Mientras alguna baturra intentaba dormir a su crío en medio del barullo, dos abuelos intentaban impedir que su nieta, disfrazada de Agustina de Aragón, y tomando su temple por bandera, se lanzara hacia la captura de unos globos que había en el suelo. Uno de los abuelos intentaba el truco de "mira lo que tengo en esta mano", a sabiendas de que no tenía nada, y el otro intentaba dialogar con el mejor de los talantes. La niña con los ojos enrojecidos de furia globil ni les hacía caso.
Por cualquier calle por la que pasásemos allí había globos, siempre agarrados a un hombre que tiraba de sus múltiples cuerdas con exagerado desánimo y mala venta, pese a ello, los globicos brillantes atraían a los niños como una Playstation a la puerta de un colegio.
El Pilar tampoco se libraba, y mientras a la virgen la adornaban de vivas flores, a las puertas del templo se ofrecían delfines, Doraemons, Bob's, Rayos y unicornios, antes de intentar poner una vela, o de esperar para dar un beso a un mármol.
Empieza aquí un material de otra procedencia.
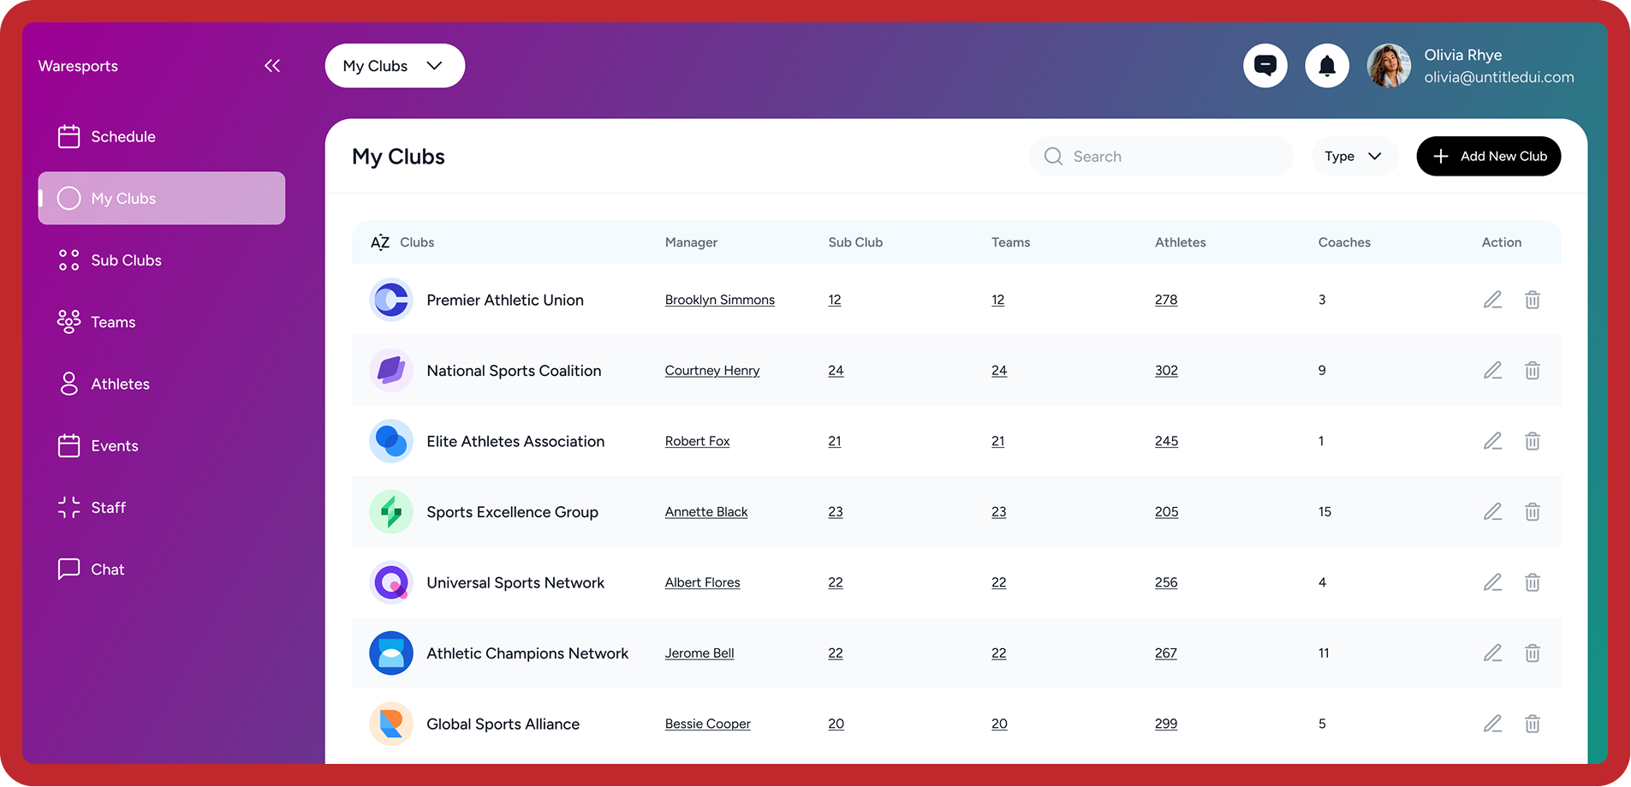Delete the National Sports Coalition club
Image resolution: width=1631 pixels, height=787 pixels.
[x=1532, y=371]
Otros globicos, por suerte, recuperaban parcialmente la libertad, flotando encima de los tejados, liberados de su enfurruñado dueño que los había tenido que soltar tras una carrera con hombres vestidos de azul y visera calada. Por mala suerte, una antena se cruzó en su camino y los dejó ahí parados.
Desde abajo, el malcarado vendedor los mira con rabia, pensando en cómo poderlos recuperar. Mientras, los globicos siguen sperando que una ola de viento, los devuelva al inmenso cielo, donde Bob y Dora por fin puedan estar sólos con sus amigos.